# Affordable Rental Car for International Student under 25 for 1 month?



## vegasboy (Apr 28, 2010)

My son will be starting University Sept 2012 and was hoping to rent a car for a month in July to tour the US.

He is under 25, a South Africa citizen and doesn't have his own credit card. I will be taking responsibility for the costs.

Does anyone know of a company renting cars to students at affordable prices? Any other ideas or advice? He will be starting his trip from Florida USA (SW or Central).

Thanks in advance.


----------



## twostep (Apr 3, 2008)

You may want to do a quick Google search and then compare rates. Double check insurance coverage and additional driver requirements. 

I am curious - how will he pay for hotels, gas ... without a credit card?


----------



## Davis1 (Feb 20, 2009)

you will not get a rental car without a credit card 
they want to track you down if you steal it

Many companies will not rent to you if you're under that age. Some car rental agencies, however, will rent to those 21 years and older, providing you pay an additional $25 to $35 a day fee. 


this may be a possible 


http://www.rentawreck.com/info.htm


----------



## vegasboy (Apr 28, 2010)

twostep said:


> You may want to do a quick Google search and then compare rates. Double check insurance coverage and additional driver requirements.
> 
> I am curious - how will he pay for hotels, gas ... without a credit card?
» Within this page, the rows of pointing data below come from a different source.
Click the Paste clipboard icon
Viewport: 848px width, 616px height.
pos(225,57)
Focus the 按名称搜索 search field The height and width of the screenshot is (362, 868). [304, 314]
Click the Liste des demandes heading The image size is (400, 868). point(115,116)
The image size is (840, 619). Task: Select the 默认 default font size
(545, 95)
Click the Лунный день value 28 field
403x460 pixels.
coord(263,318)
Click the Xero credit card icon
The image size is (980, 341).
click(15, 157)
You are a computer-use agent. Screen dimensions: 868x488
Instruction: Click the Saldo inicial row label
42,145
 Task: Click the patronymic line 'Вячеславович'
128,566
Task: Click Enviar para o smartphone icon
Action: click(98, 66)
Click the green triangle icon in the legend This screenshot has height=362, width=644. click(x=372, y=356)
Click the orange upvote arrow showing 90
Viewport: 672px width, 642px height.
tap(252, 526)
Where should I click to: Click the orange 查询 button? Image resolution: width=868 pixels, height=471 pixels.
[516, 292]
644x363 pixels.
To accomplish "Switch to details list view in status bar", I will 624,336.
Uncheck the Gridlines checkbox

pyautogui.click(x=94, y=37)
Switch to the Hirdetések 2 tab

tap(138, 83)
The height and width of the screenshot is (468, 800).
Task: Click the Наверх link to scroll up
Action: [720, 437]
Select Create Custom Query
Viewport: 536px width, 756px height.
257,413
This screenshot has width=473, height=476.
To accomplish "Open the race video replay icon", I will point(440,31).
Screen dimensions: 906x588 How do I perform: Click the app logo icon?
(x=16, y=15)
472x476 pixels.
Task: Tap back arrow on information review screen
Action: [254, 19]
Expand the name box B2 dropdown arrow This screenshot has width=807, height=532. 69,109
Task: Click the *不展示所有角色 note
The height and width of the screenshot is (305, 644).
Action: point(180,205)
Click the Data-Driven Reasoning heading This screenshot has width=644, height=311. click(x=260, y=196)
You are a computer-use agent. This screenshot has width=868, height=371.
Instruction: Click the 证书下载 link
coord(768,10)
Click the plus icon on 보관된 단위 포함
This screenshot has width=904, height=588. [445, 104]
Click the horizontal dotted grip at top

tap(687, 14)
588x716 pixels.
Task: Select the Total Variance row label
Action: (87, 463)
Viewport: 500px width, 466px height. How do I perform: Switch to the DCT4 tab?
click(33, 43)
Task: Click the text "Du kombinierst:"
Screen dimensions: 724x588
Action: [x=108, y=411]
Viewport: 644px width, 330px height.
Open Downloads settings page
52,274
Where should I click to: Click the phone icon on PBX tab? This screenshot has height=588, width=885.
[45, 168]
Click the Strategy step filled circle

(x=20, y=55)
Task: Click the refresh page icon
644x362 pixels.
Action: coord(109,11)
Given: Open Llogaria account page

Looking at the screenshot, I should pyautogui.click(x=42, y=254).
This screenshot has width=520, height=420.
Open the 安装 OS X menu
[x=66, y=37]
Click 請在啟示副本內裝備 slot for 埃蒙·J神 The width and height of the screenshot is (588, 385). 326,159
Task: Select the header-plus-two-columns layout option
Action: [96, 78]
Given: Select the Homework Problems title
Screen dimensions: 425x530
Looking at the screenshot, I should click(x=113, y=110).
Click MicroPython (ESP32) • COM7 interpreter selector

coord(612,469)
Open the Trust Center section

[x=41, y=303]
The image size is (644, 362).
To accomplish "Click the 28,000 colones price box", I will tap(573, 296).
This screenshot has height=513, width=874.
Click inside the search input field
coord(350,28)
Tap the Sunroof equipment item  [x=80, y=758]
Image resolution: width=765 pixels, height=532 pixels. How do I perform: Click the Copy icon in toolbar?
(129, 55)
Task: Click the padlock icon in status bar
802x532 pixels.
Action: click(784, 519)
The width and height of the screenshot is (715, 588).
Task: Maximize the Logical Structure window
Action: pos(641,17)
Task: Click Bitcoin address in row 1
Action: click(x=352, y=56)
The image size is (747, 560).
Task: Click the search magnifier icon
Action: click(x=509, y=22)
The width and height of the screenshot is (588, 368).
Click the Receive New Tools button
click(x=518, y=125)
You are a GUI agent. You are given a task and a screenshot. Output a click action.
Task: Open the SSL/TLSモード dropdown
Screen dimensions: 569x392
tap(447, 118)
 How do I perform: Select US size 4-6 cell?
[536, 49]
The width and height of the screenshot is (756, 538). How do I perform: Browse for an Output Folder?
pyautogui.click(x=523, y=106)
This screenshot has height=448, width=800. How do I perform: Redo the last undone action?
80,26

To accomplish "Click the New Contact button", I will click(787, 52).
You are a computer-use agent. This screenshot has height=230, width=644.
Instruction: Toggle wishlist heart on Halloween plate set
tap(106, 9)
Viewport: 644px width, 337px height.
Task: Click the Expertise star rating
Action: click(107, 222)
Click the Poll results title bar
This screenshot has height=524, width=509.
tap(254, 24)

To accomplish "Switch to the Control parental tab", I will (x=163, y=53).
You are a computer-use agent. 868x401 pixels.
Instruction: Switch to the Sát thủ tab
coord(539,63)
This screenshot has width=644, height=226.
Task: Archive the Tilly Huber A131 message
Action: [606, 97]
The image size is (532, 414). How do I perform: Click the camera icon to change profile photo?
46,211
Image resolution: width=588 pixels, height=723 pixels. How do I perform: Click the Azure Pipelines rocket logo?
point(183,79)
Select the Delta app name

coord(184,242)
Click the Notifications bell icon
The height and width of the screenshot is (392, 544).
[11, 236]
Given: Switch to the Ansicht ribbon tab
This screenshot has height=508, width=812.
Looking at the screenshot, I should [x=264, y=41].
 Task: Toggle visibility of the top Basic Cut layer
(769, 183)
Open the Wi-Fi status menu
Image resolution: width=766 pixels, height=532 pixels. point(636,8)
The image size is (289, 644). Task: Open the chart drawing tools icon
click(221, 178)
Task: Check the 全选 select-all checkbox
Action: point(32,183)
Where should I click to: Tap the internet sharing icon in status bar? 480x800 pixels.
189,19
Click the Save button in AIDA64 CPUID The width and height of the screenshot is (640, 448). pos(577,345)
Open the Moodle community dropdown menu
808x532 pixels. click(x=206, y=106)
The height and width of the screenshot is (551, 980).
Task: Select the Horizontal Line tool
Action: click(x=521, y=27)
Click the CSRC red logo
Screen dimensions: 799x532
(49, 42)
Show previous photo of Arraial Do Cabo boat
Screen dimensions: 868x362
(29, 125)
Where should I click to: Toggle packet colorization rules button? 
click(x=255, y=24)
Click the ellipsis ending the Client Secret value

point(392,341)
 Thanks for the response. I have two properties in the US and he will be using my US bank card until he has opened his own. As he will be an international student I will have to figure out if that is possible.

Here is South Africa we have a few rental agencies specializing in renting older and affordable cars to young people and students. I was hoping someone would know of such a agency in the US.


----------



## twostep (Apr 3, 2008)

vegasboy said:


> Thanks for the response. I have two properties in the US and he will be using my US bank card until he has opened his own. As he will be an international student I will have to figure out if that is possible.
> 
> Here is South Africa we have a few rental agencies specializing in renting older and affordable cars to young people and students. I was hoping someone would know of such a agency in the US.


Unfortunately I have never come across such a service. 

Just to clarify - he will need a credit card in his name (family card is fine) and you should contact the provider to inform them of his trip. Some cards shut down for security reasons when they get used outside the normal area.

He will be able to open a bank account but lacking US credit history he may be able to get a secured credit card at best.


----------



## Pinkjellybean (Aug 5, 2011)

Hi,

Sorry no help on which rental company for under 25's, but there are loads of rental companies here so it should be a problem getting a car it just might be inflated due to his age.

As for needing a credit card, I have always used my debit card for car rental and not had a problem, I have only just got my first credit card 

Hope your son enjoys his trip.


----------



## lifeisgood (Mar 30, 2010)

vegasboy said:


> My son will be starting University Sept 2012 and was hoping to rent a car for a month in July to tour the US.
> 
> He is under 25, a South Africa citizen and doesn't have his own credit card. I will be taking responsibility for the costs.
> 
> ...


you can try hertz,avis,budget...
its going to be expensive though since your son doesnt have a USA driving license..


----------